For a few dollars Texas and Mac had purchased a kind of duck punt, that an amateur undertaker had apparently begun to build as a coffin for his mother-in-law, or some other but little beloved relative. It combined the lightness and symmetry of a wood pile with the sea-going qualities of a crate, and the fact that its present owners had navigated the lake in it for some weeks in safety, afforded a most interesting instance of the inexhaustible mercy of Providence.

It would be useless to recount what led us to this Ultima Thule, or how it further happened that we took ship haphazard with a brace of loafers, and went in quest of game there. Rub the Aladdin's lamp of imagination, and transport yourself to our camp-fire; do so, at least, if you admit the charm of a vagabond life in a fine climate, the enchantment of fine skies, fine days, and finer nights spent at Musette's Hôtel de la Belle Étoile, undisturbed, though, by the "courants d'air" she dreaded.

With doubtful hearts we had embarked in the modified coffin. Laden down with baggage it had had a more than usually unseaworthy appearance. But although once or twice we had shipped seas, and once had been nearly swamped by a billow at least four inches high, after a voyage of six miles we had safely reached the point where the reader first discovered us. Then, whilst B. and Mac had gone out to shoot some grouse, Texas and I had chosen a site for camp, shifted the baggage, lit a fire, and placed in readiness our cooking apparatus and stores.

The million-voiced hum of tiny surf breaking upon the sand, some fifty yards away, was heard in long, low chords, singing a song writ long before the era of man, but whether betokening prophecy or strange record, an eternal requiem or only a passing overture, equally unintelligible now.
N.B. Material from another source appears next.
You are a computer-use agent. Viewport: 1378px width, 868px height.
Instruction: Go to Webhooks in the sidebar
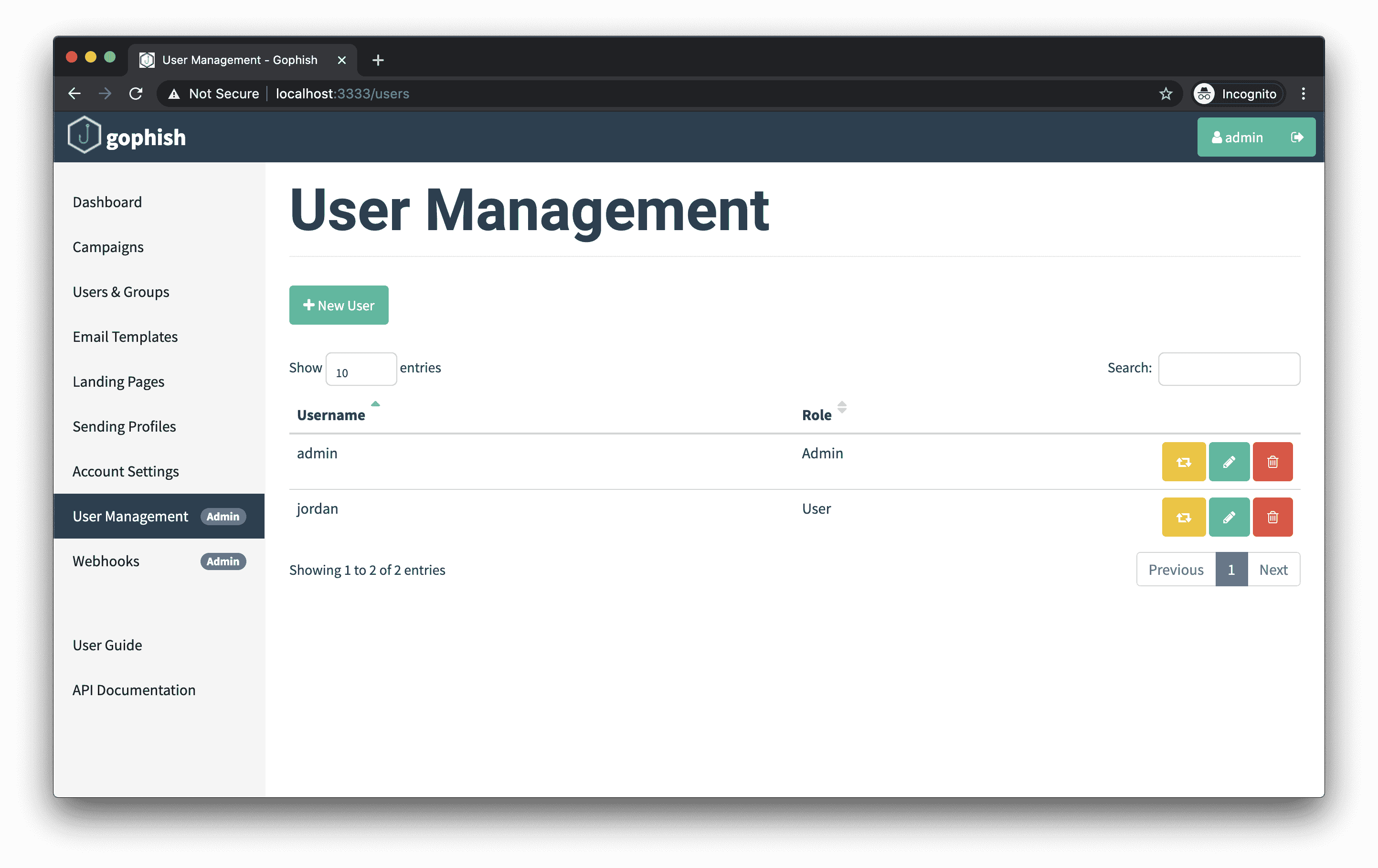click(106, 561)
In the crests of the little knot of cotton-wood trees by which we were located, the wind was stirring with a touch so light that it barely tilted the topmost leaves. But in endless corridors of quill-fringed pines, in leagues upon leagues of forest behind us, it had gathered force, and softened by distance, enriched exquisitely in sweetness, in a chorus audible only when sought for above the fairy clashing of leafy cymbals near at hand, its organ tones rose and fell like the measured breathing of a great sound that slept.